I am having a difficult time figuring out how to correctly implement this api. Any help would be super appreciated!!
I am using CURL in PHP., Getting this Result(N0 CSRF token)
EDIT:
I never found a way around this, but I only needed to add a user account, so I found a workaround that allowed me to include the createAndPromote.php file without using shell_exec.
The maintenance.php file has a function called setup. This function checks to see if the request is from the command line, or if it's from the server. If it's from the server, typically it will give you an error and exit stating you can only run this script from the command line.
In my case, my hosting provider does not allow me access to the command line version of PHP.exe through the shell_exec function, so I am forced to include the file instead.

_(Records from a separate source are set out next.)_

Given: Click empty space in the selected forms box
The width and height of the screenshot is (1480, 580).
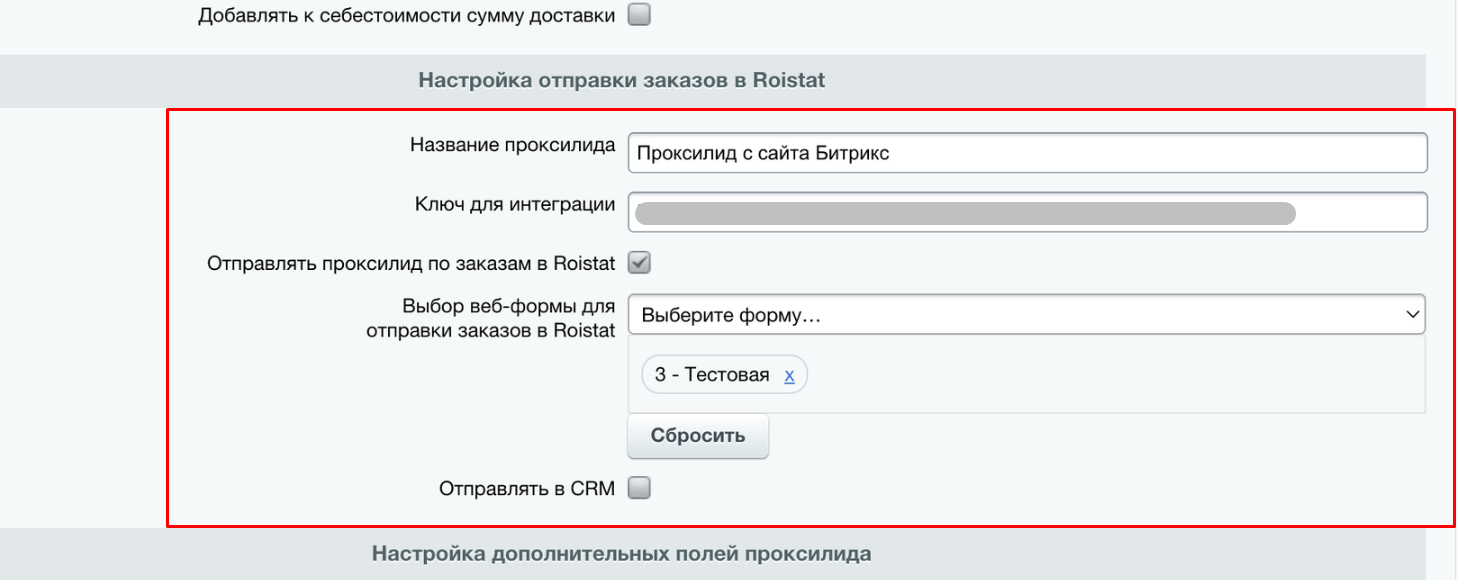Looking at the screenshot, I should (1100, 376).
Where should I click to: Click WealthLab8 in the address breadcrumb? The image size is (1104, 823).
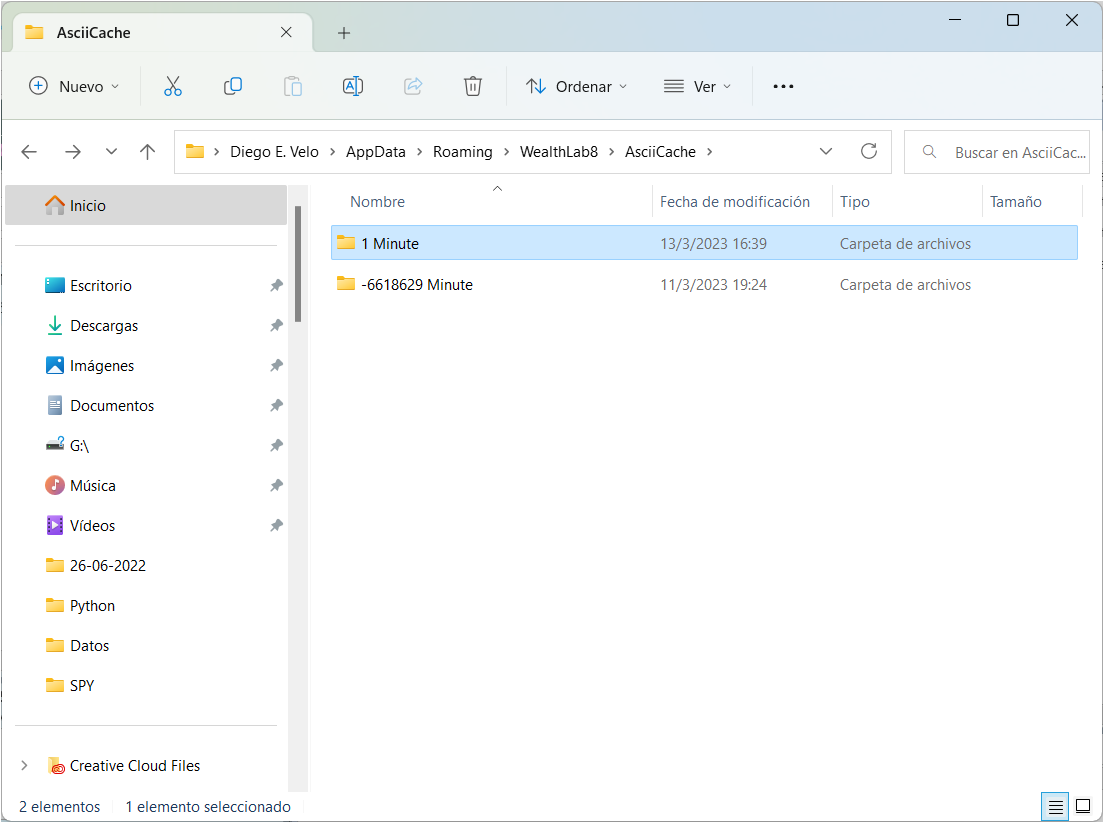pyautogui.click(x=558, y=152)
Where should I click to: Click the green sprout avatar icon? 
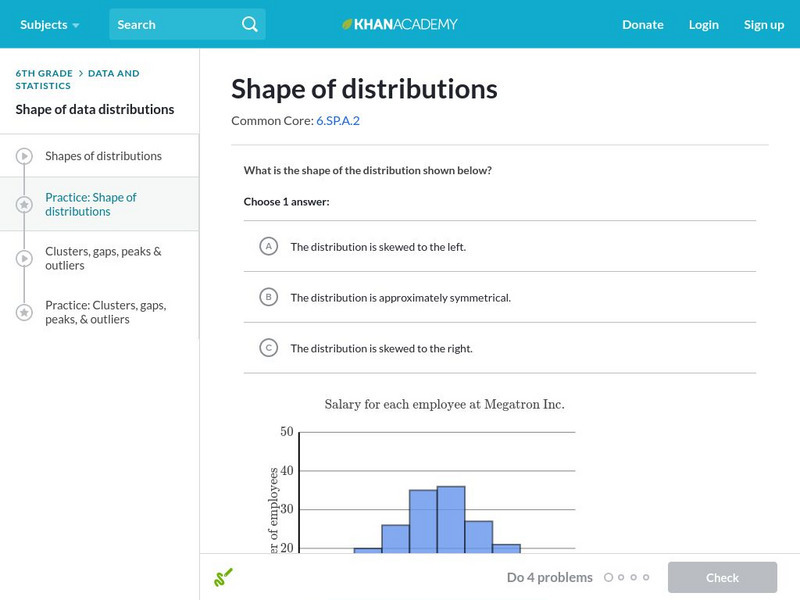[x=224, y=577]
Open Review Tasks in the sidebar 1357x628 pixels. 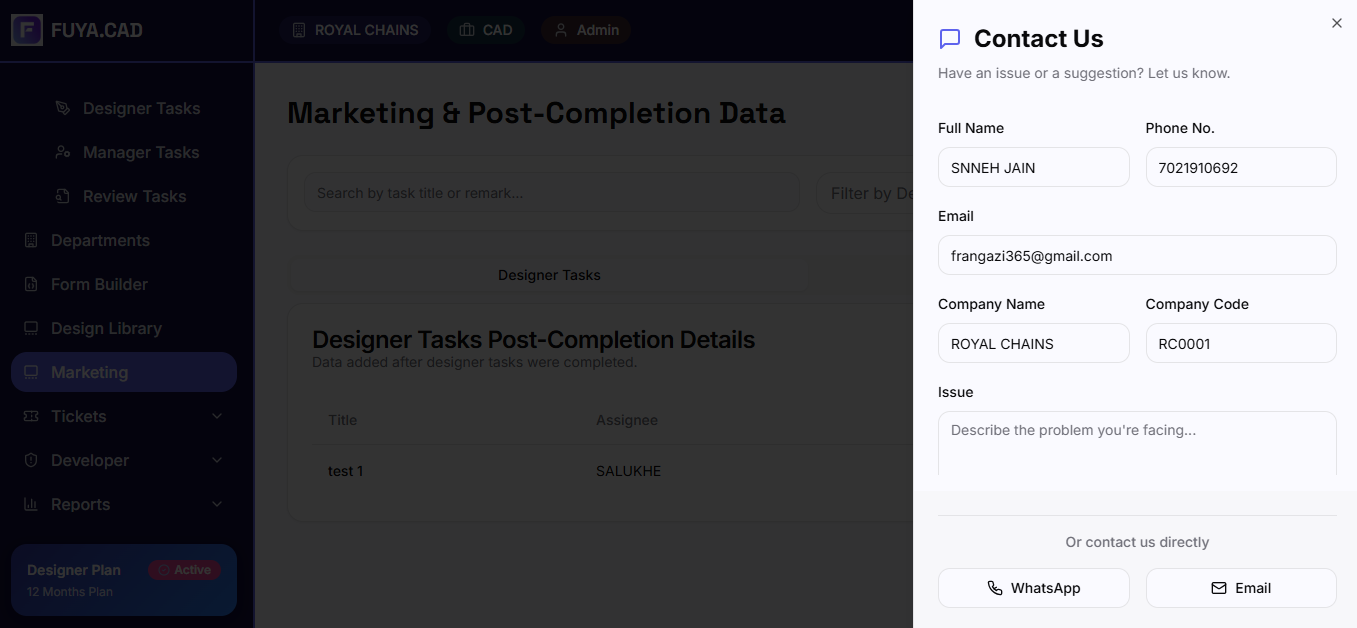pos(134,196)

That being said, normally I would have gotten an error for having the $_SERVER array populated. So instead of un-setting the array, I defined a constant that specifies to skip the check that sees if the $_SERVER variable is set, that way it only skips when the __SKIP_CHECK__ constant is set.

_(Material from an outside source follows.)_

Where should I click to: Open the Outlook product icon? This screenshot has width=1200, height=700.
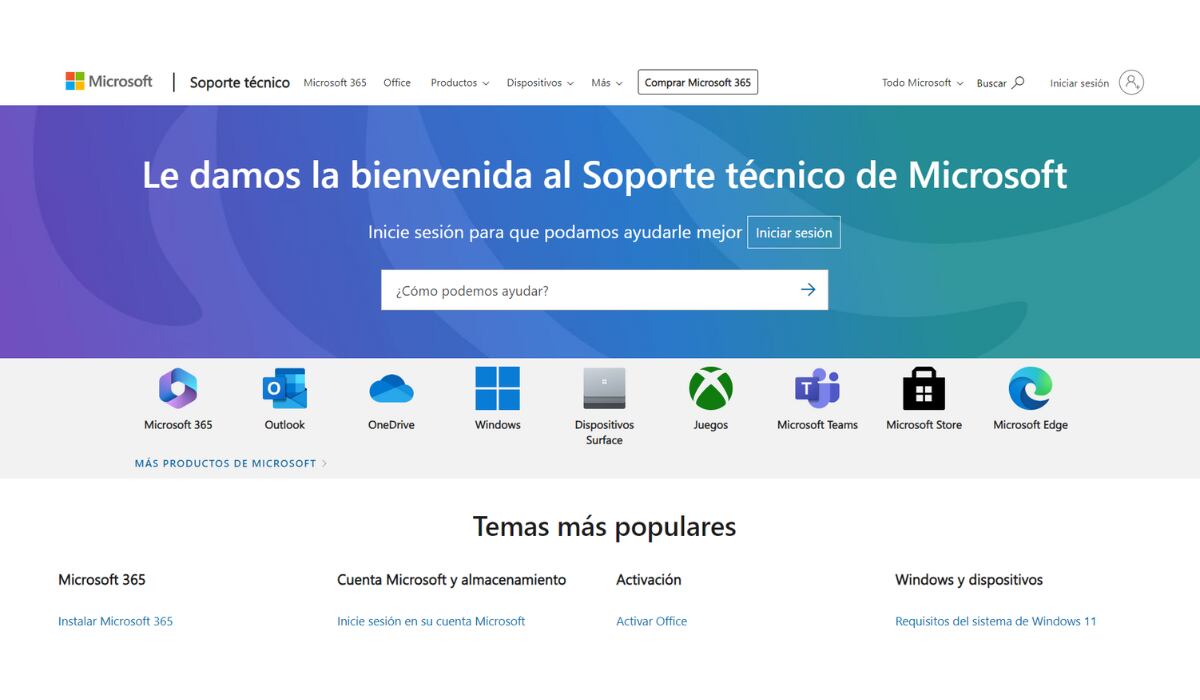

Next, I had to simulate command line arguments. This was simple, I did this by setting the following array variables(in the script that was including createandpromote.php):
In all, I placed this code in my "calling file":
define('__SKIP_CHECK__', true);
$_GET = $_POST;
$path = realpath('../wiki/maintenance/createAndPromote.php');
$argv[0] = $path;
$argv[1] = $username;
$argv[2] = $password;
include($path);
$wikiSuccess = false;
if(defined('__ADD_RESULT__'))
{
$wikiSuccess = true;
}
$result = ["success"=>true, "message"=>"User Created", "title"=>"Success", "wikiSuccess"=>$wikiSuccess];
In the maintenance file, I added the bolded code below:
/**
* Do some sanity checking and basic setup
*/
public function setup() {
global $IP, $wgCommandLineMode, $wgRequestTime;
if(!defined('__SKIP_CHECK__'))
{
# Abort if called from a web server
if ( isset( $_SERVER ) && isset( $_SERVER['REQUEST_METHOD'] ) ) {
$this->error( 'This script must be run from the command line', true );
}
}
Near the end of the file in the createandpromote.php file, I added the below bolded code:
if(defined('__SKIP_CHECK__'))
{
define('__ADD_RESULT__', true);
}
else
{
$this->output( "done.\n" );
}
In conclusion, this works for me because I wanted to automate the process of adding wiki users when I added users to my site and the api was not working for me for some reason. I hope this is helpful to someone who is tearing their hair out for hours trying to find something useful, like I was. Additionally, this could probably be expounded on a bit, in order to include groups, which may be something I look deeper into later, but for now, this solves my problem. Good Luck!